Clemastine fumarate promotes myelin repair in a nonhuman primate model of demyelination characterized by absent spontaneous remyelination.

Journal:
Proceedings of the National Academy of Sciences of the United States of America
Year:
2026
Authors:
Sarrazin, Nadège et al.
Affiliation:
Paris Brain Institute · France

Abstract

Promotion of remyelination has become a new therapeutic avenue, to prevent neuronal degeneration and promote recovery in white matter diseases such as multiple sclerosis. Clemastine fumarate among several promyelinating agents, has been validated as a promyelinating agent in rodents and has led to a first successful double-blind, placebo-controlled clinical trial evaluating a remyelinating therapy for multiple sclerosis (MS) [A. J. Green,, 2481-2489 (2017)]. To date, most of promyelinating strategies have been developed in short-lived rodent models of demyelination, which spontaneously repair. Well-defined nonhuman primate models closer to man would allow to efficiently advance therapeutic approaches, and namely to assess noninvasively, their efficacy in promoting functional repair.

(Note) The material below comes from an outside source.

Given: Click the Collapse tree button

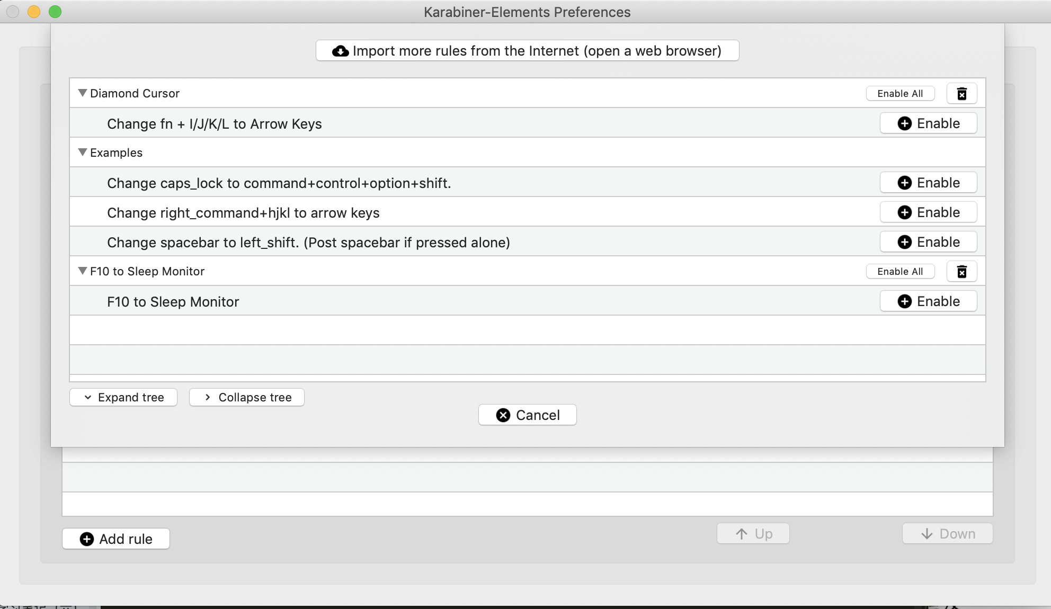Looking at the screenshot, I should (x=246, y=397).
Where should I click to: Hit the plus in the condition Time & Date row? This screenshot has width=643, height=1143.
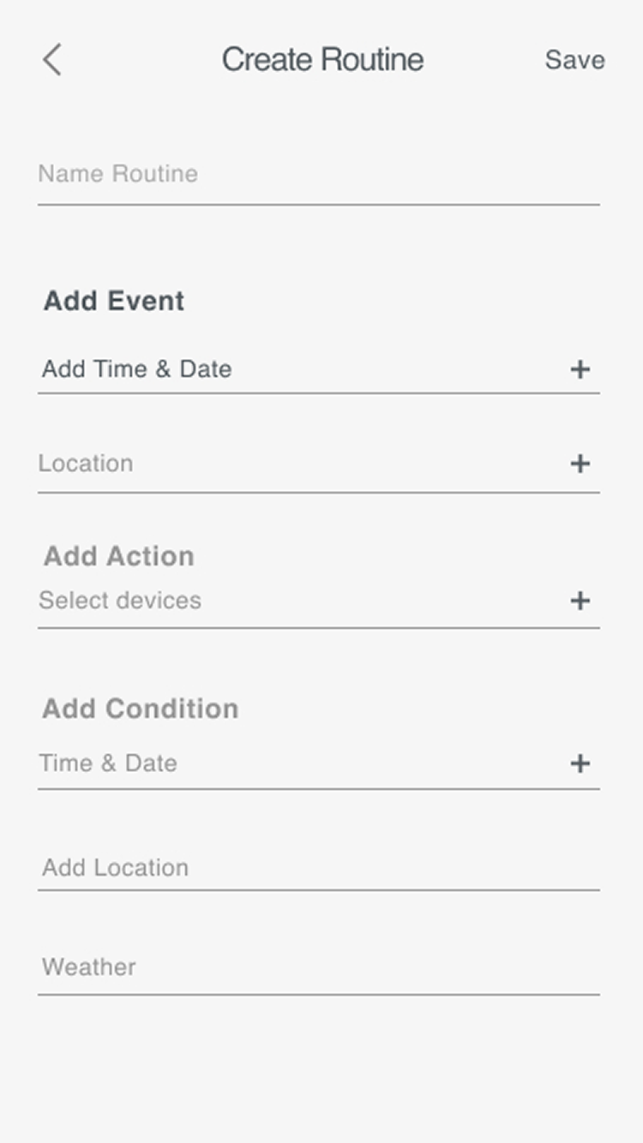(x=580, y=763)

We developed a nonhuman primate model of optic nerve demyelination which leads to failed remyelination, progressive neuronal degeneration, and visual dysfunction, thus recapitulating several features of MS lesions and providing the missing link to translate emerging preclinical therapies to the clinic for myelin disorders such as multiple sclerosis [N. Sarrazin,, e2115973119 (2022)]. We used this model to assay the therapeutic benefits of clemastine. Our histological and ultrastructural findings show that clemastine is able to overcome the failed remyelination of the nonhuman primate optic nerve. We also used visual evoked potential, optical coherence tomography, and electroretinogram as noninvasive means to follow up the optic nerve de/remyelination process and correlated these findings with postmortem analysis to establish the safety and efficacy of clemastine therapy in promoting functional and morphological recovery in nonhuman primates. We demonstrate that clemastine can overcome chronic demyelination in nonhuman primates.